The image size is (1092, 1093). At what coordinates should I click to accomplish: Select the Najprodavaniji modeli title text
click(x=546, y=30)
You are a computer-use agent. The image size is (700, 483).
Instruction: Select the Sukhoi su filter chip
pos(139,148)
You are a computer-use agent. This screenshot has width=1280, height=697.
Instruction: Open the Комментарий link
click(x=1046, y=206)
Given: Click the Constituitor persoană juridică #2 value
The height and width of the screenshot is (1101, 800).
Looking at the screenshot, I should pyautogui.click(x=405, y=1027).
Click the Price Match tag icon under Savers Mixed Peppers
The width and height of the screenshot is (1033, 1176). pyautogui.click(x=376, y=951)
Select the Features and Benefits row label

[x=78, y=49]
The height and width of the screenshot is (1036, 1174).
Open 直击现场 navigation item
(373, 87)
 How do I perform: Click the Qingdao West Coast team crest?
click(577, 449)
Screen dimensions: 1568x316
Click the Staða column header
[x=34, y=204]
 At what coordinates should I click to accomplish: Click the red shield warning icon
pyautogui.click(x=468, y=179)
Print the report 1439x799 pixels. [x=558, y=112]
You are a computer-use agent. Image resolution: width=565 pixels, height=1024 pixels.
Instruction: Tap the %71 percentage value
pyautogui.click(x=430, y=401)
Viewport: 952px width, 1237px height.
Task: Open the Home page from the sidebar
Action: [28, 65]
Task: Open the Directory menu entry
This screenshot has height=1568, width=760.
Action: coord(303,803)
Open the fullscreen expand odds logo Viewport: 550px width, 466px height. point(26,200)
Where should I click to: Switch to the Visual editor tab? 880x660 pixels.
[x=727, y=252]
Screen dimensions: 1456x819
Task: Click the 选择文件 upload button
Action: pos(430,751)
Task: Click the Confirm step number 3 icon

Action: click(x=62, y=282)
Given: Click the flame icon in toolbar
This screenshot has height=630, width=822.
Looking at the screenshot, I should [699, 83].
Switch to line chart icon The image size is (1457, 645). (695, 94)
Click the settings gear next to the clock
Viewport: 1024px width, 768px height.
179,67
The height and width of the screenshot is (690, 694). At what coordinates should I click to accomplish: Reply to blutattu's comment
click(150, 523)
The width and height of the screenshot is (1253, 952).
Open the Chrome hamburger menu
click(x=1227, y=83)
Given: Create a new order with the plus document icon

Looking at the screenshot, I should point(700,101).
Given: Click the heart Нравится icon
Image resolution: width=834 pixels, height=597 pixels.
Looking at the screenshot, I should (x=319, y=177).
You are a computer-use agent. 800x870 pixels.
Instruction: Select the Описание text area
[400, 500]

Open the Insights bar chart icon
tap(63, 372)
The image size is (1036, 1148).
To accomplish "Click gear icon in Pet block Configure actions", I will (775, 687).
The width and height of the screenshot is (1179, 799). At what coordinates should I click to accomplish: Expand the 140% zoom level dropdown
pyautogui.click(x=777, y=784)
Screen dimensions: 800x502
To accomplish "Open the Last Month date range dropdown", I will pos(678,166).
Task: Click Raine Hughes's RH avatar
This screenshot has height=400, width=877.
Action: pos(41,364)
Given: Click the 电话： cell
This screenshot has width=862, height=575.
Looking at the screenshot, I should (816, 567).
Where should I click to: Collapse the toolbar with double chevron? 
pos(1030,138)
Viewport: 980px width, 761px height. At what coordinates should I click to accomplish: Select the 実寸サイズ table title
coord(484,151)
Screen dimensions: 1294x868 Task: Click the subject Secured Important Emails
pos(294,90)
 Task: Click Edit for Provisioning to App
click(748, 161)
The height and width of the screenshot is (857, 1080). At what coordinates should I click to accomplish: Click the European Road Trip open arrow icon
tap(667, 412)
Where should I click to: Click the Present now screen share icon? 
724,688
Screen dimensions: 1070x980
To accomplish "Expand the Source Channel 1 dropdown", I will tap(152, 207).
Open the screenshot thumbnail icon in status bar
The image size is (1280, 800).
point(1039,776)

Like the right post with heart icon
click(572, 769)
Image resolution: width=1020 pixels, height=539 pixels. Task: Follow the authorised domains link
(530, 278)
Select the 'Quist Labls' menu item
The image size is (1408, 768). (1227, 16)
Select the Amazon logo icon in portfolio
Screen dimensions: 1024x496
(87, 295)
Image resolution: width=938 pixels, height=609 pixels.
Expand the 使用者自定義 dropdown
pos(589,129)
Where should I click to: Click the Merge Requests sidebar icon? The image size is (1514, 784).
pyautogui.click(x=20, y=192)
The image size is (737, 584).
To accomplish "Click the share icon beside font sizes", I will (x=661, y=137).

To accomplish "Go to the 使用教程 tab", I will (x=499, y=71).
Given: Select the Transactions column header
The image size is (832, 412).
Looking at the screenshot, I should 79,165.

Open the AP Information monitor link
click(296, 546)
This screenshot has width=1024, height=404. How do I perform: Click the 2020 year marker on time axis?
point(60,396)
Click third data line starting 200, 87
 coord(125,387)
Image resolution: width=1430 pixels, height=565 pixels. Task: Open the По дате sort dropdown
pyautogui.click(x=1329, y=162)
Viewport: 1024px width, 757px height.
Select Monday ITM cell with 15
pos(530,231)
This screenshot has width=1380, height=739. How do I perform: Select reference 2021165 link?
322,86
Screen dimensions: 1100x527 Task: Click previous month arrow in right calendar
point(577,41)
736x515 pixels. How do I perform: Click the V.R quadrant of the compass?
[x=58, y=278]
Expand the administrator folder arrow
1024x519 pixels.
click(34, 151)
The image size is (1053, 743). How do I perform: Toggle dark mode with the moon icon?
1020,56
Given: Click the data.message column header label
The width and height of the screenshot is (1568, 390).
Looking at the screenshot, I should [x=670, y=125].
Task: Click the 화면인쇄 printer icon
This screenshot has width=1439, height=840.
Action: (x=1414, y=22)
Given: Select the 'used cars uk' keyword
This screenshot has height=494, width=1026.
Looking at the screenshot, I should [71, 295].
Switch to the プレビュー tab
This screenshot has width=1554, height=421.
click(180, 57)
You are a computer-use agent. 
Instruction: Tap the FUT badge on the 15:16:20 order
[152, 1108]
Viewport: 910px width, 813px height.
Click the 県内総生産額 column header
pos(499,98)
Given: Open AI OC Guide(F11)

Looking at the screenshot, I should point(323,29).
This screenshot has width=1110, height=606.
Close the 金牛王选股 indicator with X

========

→ Exercise details
In the lines above, spot each one that contains the word "will" and copy it.

→ Your solution
To accomplish "Click gear icon in Pet block Configure actions", I will (775, 687).
To accomplish "Open the Last Month date range dropdown", I will pos(678,166).
To accomplish "Expand the Source Channel 1 dropdown", I will tap(152, 207).
To accomplish "Click the share icon beside font sizes", I will (x=661, y=137).
To accomplish "Go to the 使用教程 tab", I will (x=499, y=71).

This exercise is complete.